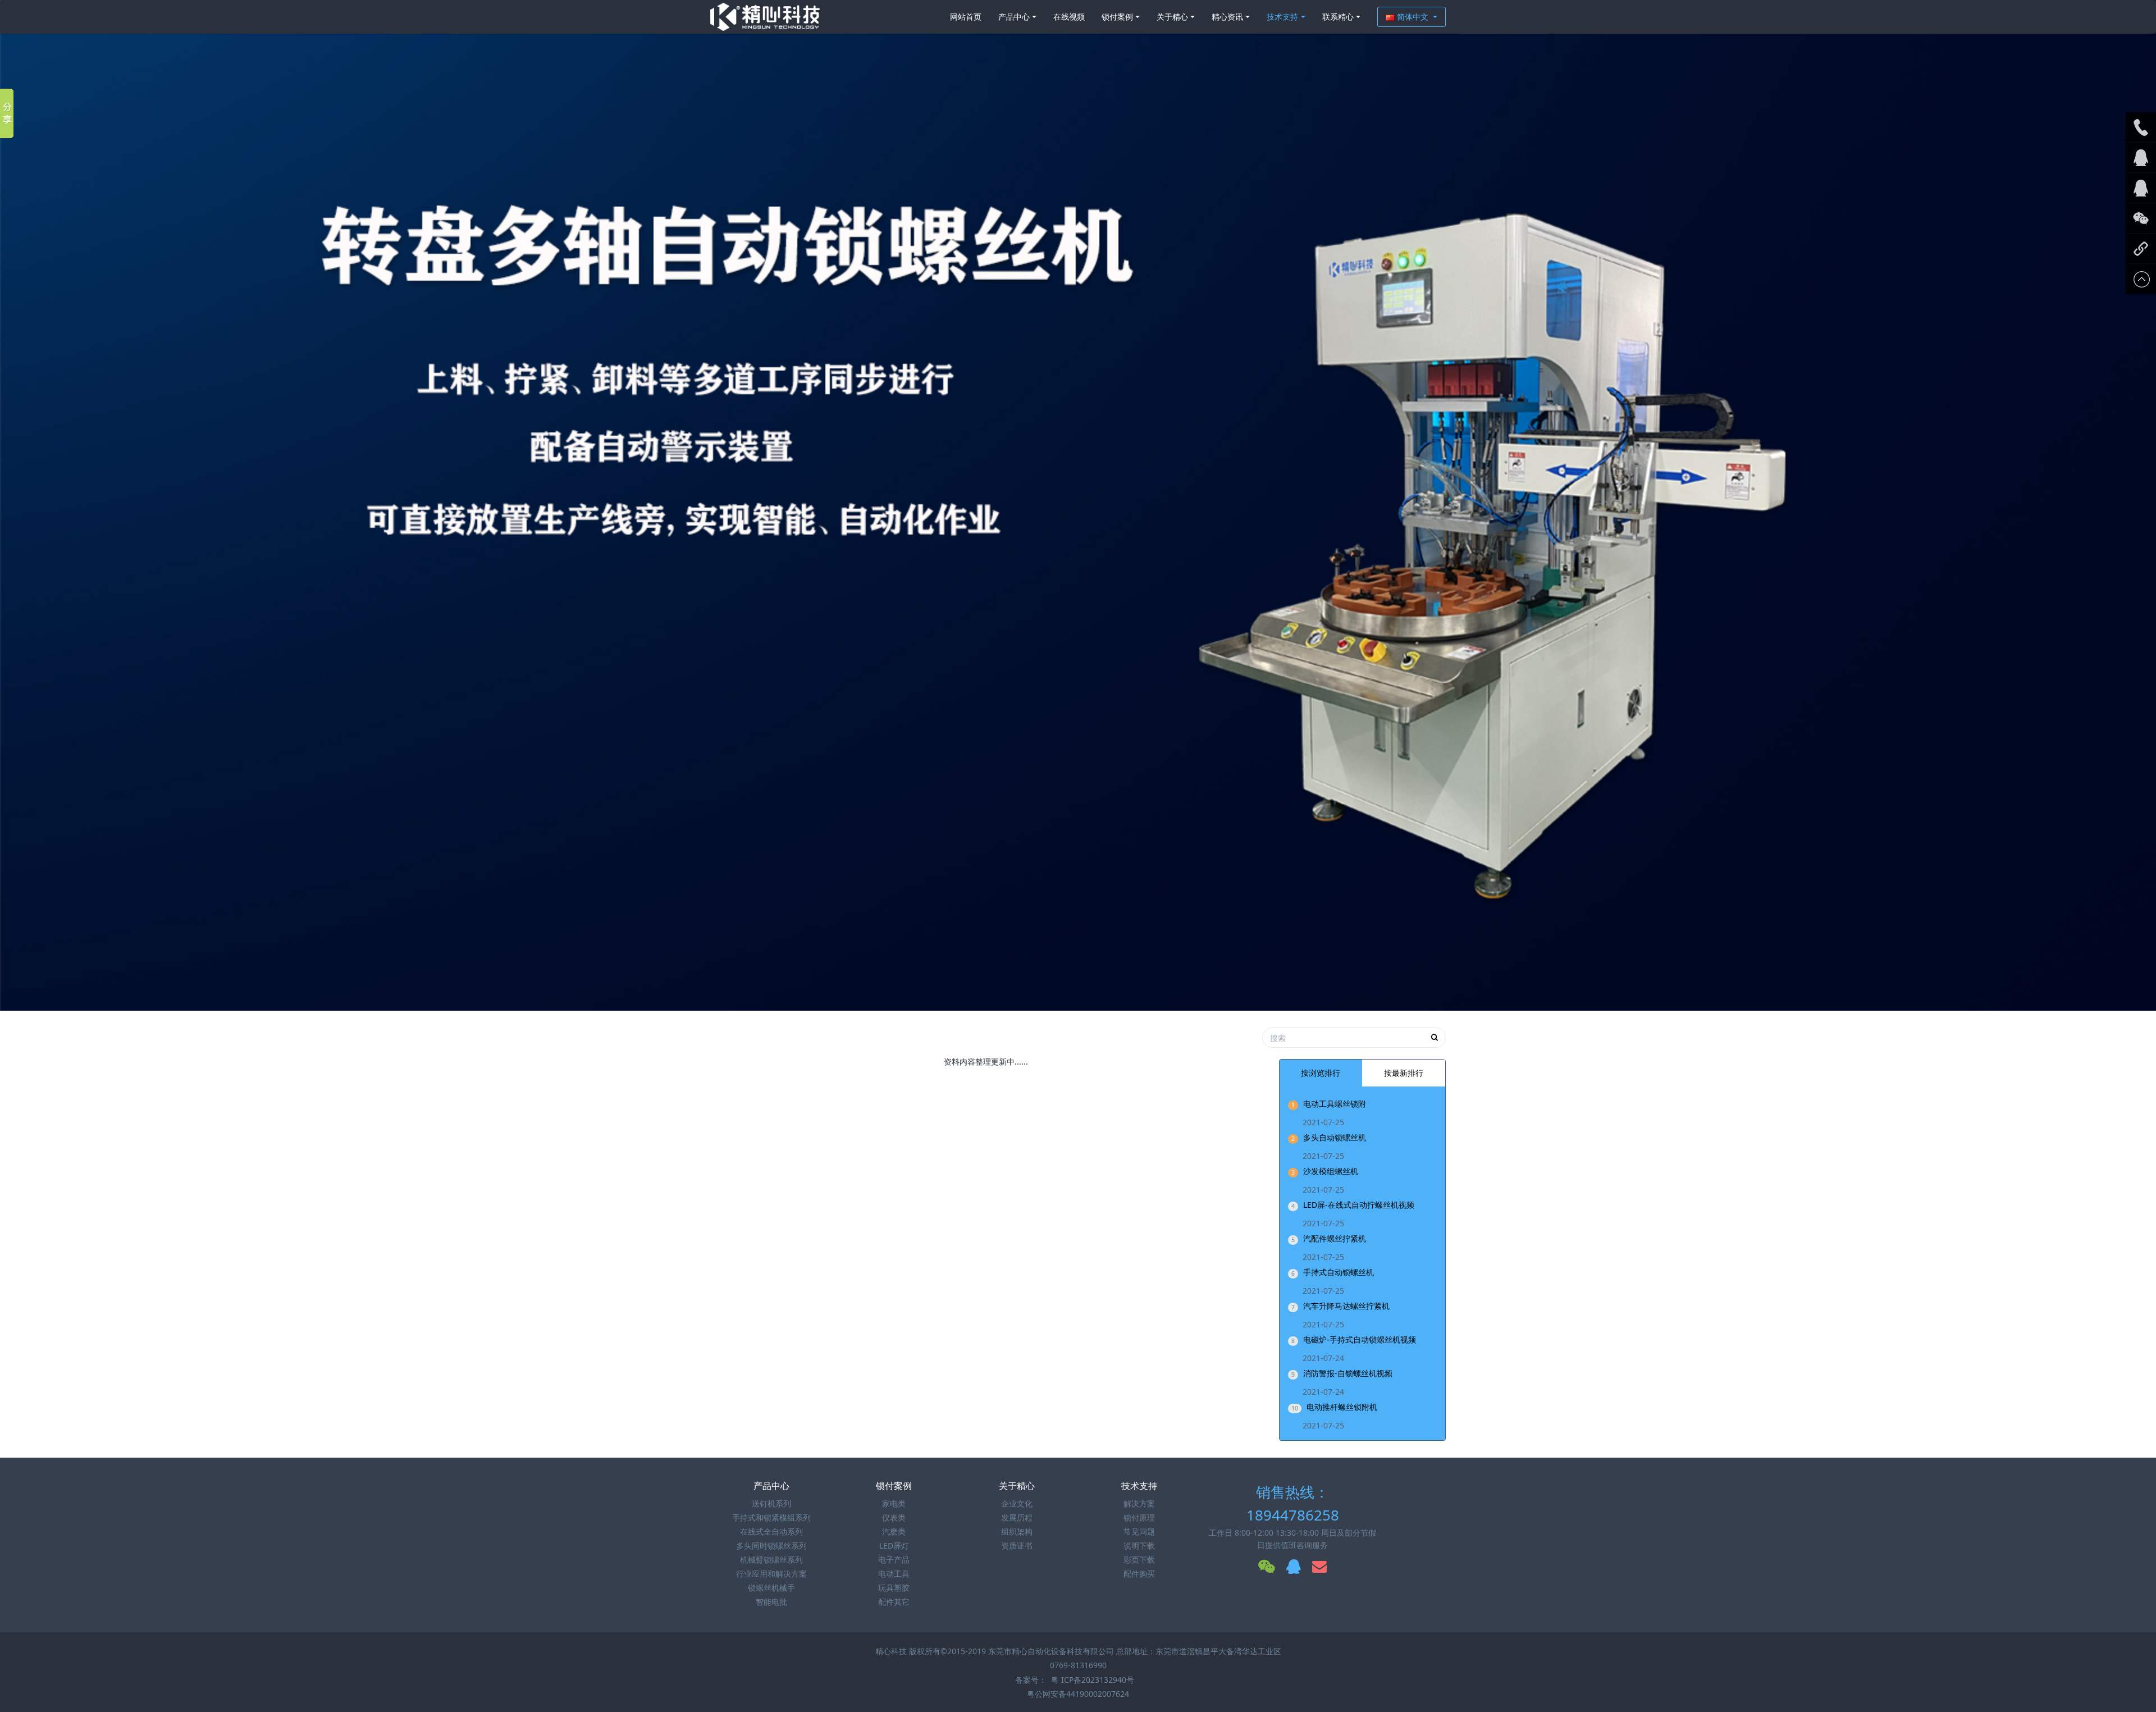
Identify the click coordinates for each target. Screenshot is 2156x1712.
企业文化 (1017, 1503)
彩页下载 (1139, 1559)
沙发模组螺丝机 (1330, 1171)
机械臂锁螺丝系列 (771, 1559)
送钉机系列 (771, 1503)
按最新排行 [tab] (1403, 1072)
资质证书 (1017, 1545)
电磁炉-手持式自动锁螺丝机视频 (1359, 1339)
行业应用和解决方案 (771, 1573)
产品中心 (1014, 16)
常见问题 (1139, 1531)
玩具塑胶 (894, 1587)
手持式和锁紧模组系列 (771, 1517)
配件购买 (1139, 1573)
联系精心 (1338, 16)
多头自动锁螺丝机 (1334, 1137)
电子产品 (894, 1559)
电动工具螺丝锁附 (1334, 1103)
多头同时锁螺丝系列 (771, 1545)
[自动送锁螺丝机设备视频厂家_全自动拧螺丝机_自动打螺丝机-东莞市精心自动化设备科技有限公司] (765, 17)
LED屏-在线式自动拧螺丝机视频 (1358, 1204)
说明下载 (1139, 1545)
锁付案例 (1117, 16)
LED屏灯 (894, 1545)
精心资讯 (1227, 16)
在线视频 (1069, 16)
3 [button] (1091, 993)
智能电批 (771, 1601)
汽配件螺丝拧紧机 (1334, 1238)
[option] (1078, 505)
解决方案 (1139, 1503)
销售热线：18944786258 (1292, 1503)
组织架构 (1017, 1531)
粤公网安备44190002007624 (1078, 1693)
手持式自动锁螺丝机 (1338, 1272)
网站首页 (965, 16)
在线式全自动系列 (771, 1531)
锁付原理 (1139, 1517)
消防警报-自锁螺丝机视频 (1347, 1373)
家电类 (894, 1503)
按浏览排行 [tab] (1320, 1072)
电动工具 (894, 1573)
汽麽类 (894, 1531)
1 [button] (1064, 993)
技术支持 (1282, 16)
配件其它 (894, 1601)
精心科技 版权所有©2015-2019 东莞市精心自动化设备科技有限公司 (995, 1651)
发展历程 (1017, 1517)
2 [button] (1078, 993)
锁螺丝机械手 (771, 1587)
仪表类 (894, 1517)
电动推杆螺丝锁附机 (1342, 1406)
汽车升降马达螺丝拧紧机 (1346, 1305)
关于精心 (1172, 16)
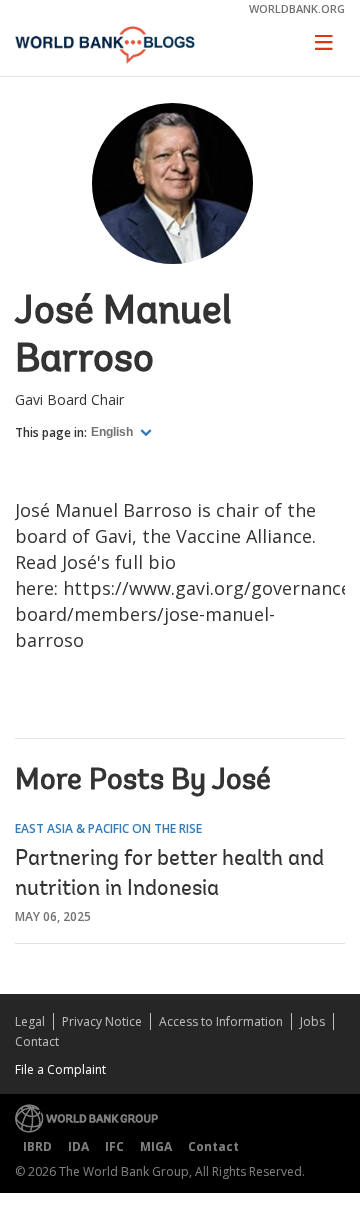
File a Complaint (60, 1069)
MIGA (156, 1146)
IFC (114, 1146)
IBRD (37, 1146)
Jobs (312, 1021)
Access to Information (221, 1021)
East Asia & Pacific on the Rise (108, 828)
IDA (78, 1146)
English (113, 432)
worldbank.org (297, 8)
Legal (30, 1021)
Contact (37, 1041)
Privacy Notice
===
In the listing above, start at the line with "销售热线：18944786258 (1292, 1503)", go on through the line with "仪表类 (894, 1517)", and copy each of those lines exactly; leave out all the rest.

→ **YOUR RESPONSE**:
销售热线：18944786258 (1292, 1503)
组织架构 (1017, 1531)
粤公网安备44190002007624 (1078, 1693)
手持式自动锁螺丝机 (1338, 1272)
网站首页 (965, 16)
在线式全自动系列 (771, 1531)
锁付原理 (1139, 1517)
消防警报-自锁螺丝机视频 (1347, 1373)
家电类 (894, 1503)
按浏览排行 [tab] (1320, 1072)
电动工具 (894, 1573)
汽麽类 (894, 1531)
1 [button] (1064, 993)
技术支持 (1282, 16)
配件其它 (894, 1601)
精心科技 版权所有©2015-2019 东莞市精心自动化设备科技有限公司 (995, 1651)
发展历程 (1017, 1517)
2 [button] (1078, 993)
锁螺丝机械手 (771, 1587)
仪表类 (894, 1517)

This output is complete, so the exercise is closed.